Sommaire de l'article
Flavonoids may play an important role in the protective effects of vegetables, fruits and tea against colorectal cancer. However, associations between flavonoids and colorectal cancer risk are inconsistent, and a few studies have evaluated the effect of flavonoids from different dietary sources separately. This study aimed to evaluate associations of flavonoids intake from different dietary sources with colorectal cancer risk in a Chinese population. From July 2010 to December 2015, 1632 eligible colorectal cancer cases and 1632 frequency-matched controls (age and sex) completed in-person interviews. A validated FFQ was used to estimate dietary flavonoids intake. Multivariate logistical regression models were used to calculate the OR and 95 % CI of colorectal cancer risk after adjusting for various confounders.
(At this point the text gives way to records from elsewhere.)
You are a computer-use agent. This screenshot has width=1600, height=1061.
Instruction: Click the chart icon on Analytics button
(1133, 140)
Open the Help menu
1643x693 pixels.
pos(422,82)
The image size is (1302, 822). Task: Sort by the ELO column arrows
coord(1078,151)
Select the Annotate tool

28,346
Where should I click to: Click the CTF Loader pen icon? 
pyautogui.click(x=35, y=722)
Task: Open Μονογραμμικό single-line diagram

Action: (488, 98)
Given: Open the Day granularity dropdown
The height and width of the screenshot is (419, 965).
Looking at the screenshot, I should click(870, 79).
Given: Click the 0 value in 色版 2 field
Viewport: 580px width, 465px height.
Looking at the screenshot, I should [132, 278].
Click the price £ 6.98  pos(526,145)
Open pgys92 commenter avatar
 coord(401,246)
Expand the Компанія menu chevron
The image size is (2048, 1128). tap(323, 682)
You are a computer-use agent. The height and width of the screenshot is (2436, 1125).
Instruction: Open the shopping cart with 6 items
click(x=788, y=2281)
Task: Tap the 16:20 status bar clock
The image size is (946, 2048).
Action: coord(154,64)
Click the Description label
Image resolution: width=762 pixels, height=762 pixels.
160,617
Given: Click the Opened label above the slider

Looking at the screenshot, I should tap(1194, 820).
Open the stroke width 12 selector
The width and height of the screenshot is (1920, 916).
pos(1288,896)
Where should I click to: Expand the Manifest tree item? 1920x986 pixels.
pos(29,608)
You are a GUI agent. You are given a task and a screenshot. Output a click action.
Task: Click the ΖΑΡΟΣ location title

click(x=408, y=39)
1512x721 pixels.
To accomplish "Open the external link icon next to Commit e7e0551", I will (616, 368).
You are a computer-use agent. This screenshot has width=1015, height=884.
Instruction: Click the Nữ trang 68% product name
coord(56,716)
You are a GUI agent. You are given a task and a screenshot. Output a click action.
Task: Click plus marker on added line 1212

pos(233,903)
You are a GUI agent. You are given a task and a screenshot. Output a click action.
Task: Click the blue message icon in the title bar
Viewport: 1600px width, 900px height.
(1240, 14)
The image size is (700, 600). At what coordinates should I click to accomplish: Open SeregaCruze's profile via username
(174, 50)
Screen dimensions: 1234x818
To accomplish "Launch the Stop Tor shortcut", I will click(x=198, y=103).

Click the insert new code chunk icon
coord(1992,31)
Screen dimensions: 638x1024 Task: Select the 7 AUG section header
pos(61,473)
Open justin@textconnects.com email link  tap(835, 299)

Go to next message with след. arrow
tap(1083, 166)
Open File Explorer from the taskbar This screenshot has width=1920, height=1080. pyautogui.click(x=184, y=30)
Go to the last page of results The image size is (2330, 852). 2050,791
No significant association was found between total flavonoids and colorectal cancer risk, with an adjusted OR of 1·06 (95 % CI 0·85, 1·32) comparing the highest with the lowest quartile. Anthocyanidins, flavanones and flavones intakes from total diet were found to be inversely associated with colorectal cancer risk. Compared with the lowest quartile, the adjusted OR for the highest quartile were 0·80 (95 % CI 0·64, 1·00) for anthocyanidins, 0·28 (95 % CI 0·22, 0·36) for flavanones and 0·54 (95 % CI 0·43, 0·67) for flavones. All subclasses of flavonoids from vegetables and fruits were inversely associated with colorectal cancer. However, no significant association was found between tea flavonoids and colorectal cancer risk. These data indicate that specific flavonoids, specifically flavonoids from vegetables and fruits, may be linked with the reduced risk of colorectal cancer.